Complete the following =
A - Summarize the passage on URLs in two sentences.
B - Answer these questions from the passage on URLs, one answer to a line:
(i) Which hosting company does the writer use?
(ii) Which ticker symbols are used in the Yahoo stock quote link?
(iii) What is the ASCII character number of the space?
C - According to the passage on URLs, why must the "%" character itself be encoded as "%25"? Answer in one or two sentences.

Page extract =
——————
The part of the URL which identifies the web site is case-insensitive. These two URLs are equivalent:
http://www.bee-man.us
HTTP://WWW.BEE-MAN.US
But the part after the web site may or may not be case-sensitive, depending on the server. My hosting company (ICDsoft) uses UNIX-based servers and so the following are NOT equivalent:
http://www.bee-man.us/about_you
http://www.bee-man.us/ABOUT_YOU
If you try to point your browser to the one with caps, you will get a "404" (page not found).
Since you probably didn't put a question mark in the URL when you requested this page, this will be blank. To see what would happen if you did, go to the address field in your browser and type (or copy and paste):
http://www.bee-man.us/about_you?gandalf
When you do this, and refresh the page, you should see "gandalf" as the query string.
This is often used as a trivial way to send data to web sites without the hassle of using the PUT or POST methods of HTTP. Yahoo's stock quotes work this way. I have placed a link below to get stock price quotes from Yahoo for Apple Computer (aapl), ibm (ibm) and Microsoft (msft) using their respective ticker symbols:
http://finance.yahoo.com/q/cq?s=aapl+ibm+msft&d=v1
Click the link to see what happens. As you can see from the above, the query string for this request is:
s=aapl+ibm+msft&d=v1
Some characters, such as space and any other characters outside the range 33-127 (decimal), need to be encoded specially. This is done because URLs are limited to certain characters, and characters that are not allowed are encoded as a "%" sign followed by two hexadecimal (base 16) digits indicating the character number. Space is ASCII character number 32, which is 20 in hexadecimal (two 16s and no ones) and so is encoded as "%20. This of course implies that the "%" character (ASCII 37) must itself be encoded as "%25", or else ambiguities will arise. For example, if you didn't always encode "%" signs, the characters "%20" would be the encoding of both "%20" and "% " (percent space). In actuality you would encode "% " as %25%20" and you would encode "%20" as %2520". When working with computers and data, ambiguities are deadly.
——————
Data excerpt =
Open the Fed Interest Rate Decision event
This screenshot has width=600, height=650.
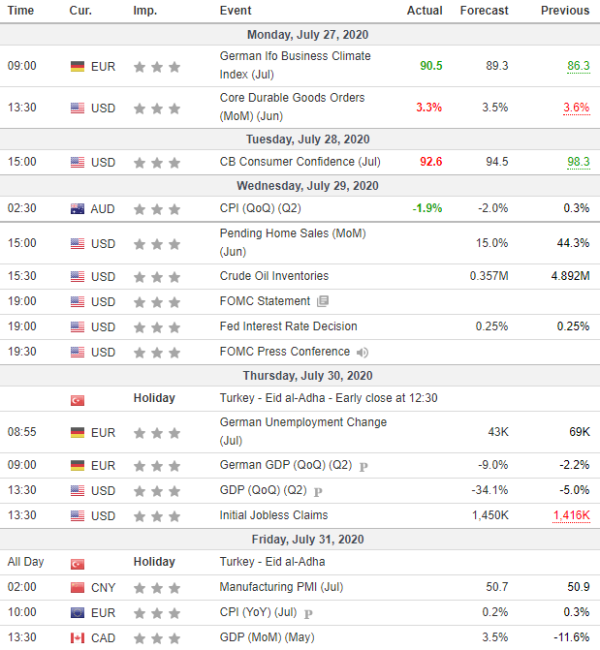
——————
Full answers =
A - The part of a URL that identifies the web site is case-insensitive, but the part after it may be case-sensitive depending on the server, and text after a question mark forms a query string that offers a simple way to send data to web sites. Characters that URLs do not allow are encoded as a "%" sign followed by two hexadecimal digits, so the "%" sign itself must be encoded as "%25" to avoid ambiguity.

B -
(i) ICDsoft
(ii) aapl, ibm and msft
(iii) 32

C - If "%" signs were not always encoded, ambiguities would arise. For example, "%20" would then be the encoding of both "%20" and "% " (percent space).